Era stata la stessa vedova Françoise Souza a denunciare la scomparsa del marito lo scorso mercoledì, sostenendo che Amiridis fosse uscito di casa senza farne ritorno.

La dichiarazione apparve piena di contraddizioni alle autorità brasiliane. Dopo essere stata nuovamente interrogata dalla delegazione di omicidi della "Baixada Fluminense" insieme con il presunto complice e autore materiale dell'omicidio, il poliziotto Sérgio Gomes Moreira, amante della vedova Souza, ha confessato di aver partecipato al crimine e, secondo il delegato della polizia brasiliana Evaristo Magalhães, sarebbe l'autrice intellettuale del misfatto.

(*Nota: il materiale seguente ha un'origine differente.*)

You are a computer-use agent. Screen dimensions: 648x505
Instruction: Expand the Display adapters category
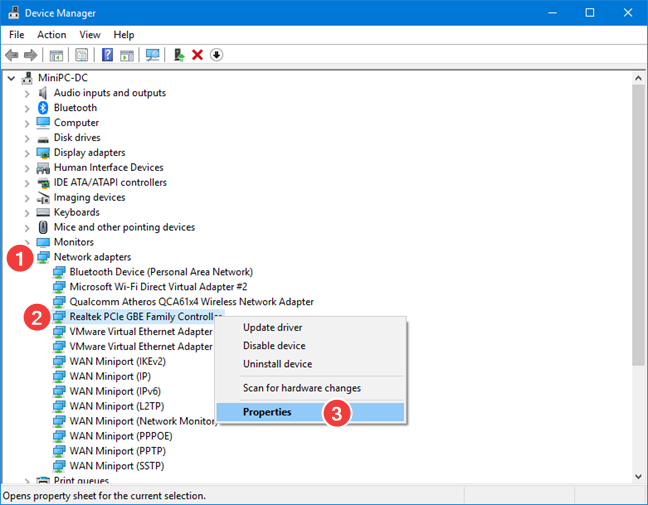pos(27,153)
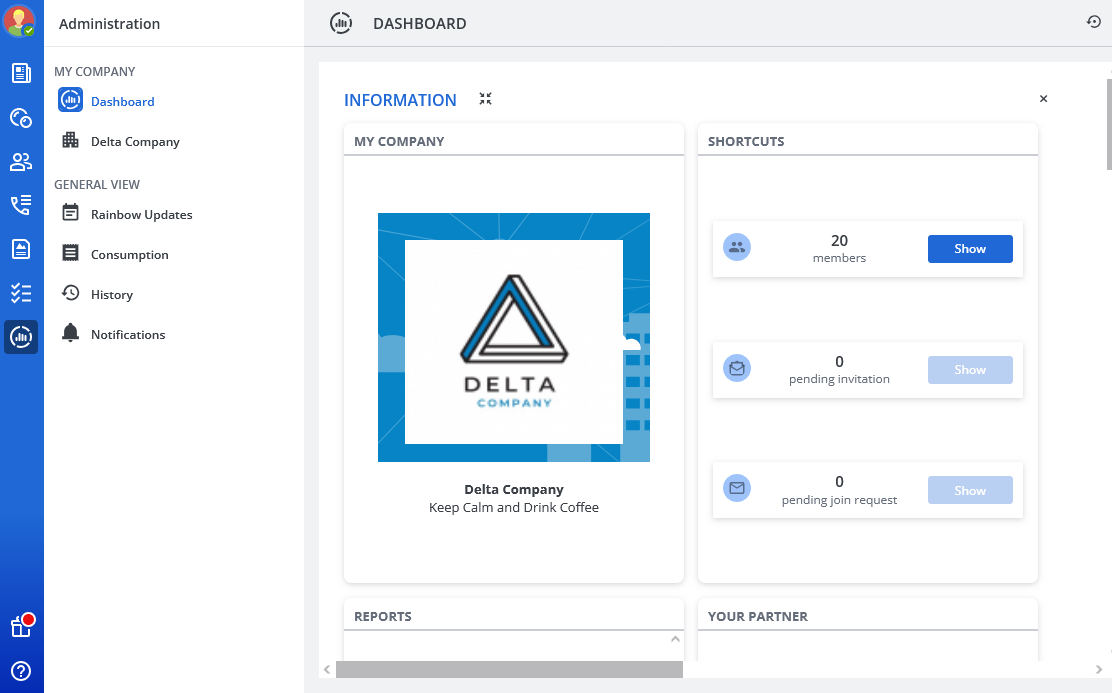The width and height of the screenshot is (1112, 693).
Task: Collapse the Information section
Action: 485,99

Un terzo implicato pare essere il cugino del poliziotto, Eduardo Tedeschi, complice nell'esecuzione materiale, attualmente detenuto preventivamente, che avrebbe confessato di essere stato contattato direttamente dalla moglie del diplomatico, la quale gli avrebbe offerto 80 mila reales (circa 24 mila euro) per commettere l'omicidio.

Condoglianze

Il presidente del Brasile Michel Temer ha espresso in un conciso comunicato le proprie condoglianze e la propria solidarietà al collega greco, Prokopīs Paulopoulos: "in questo momento di profondo dolore e lutto, in nome di tutto il popolo brasiliano, porgo le mie più sentite condoglianze al Governo e alla popolazione greca, in particolare ai famigliari e alle persone vicine all'ambasciatore Amiridis".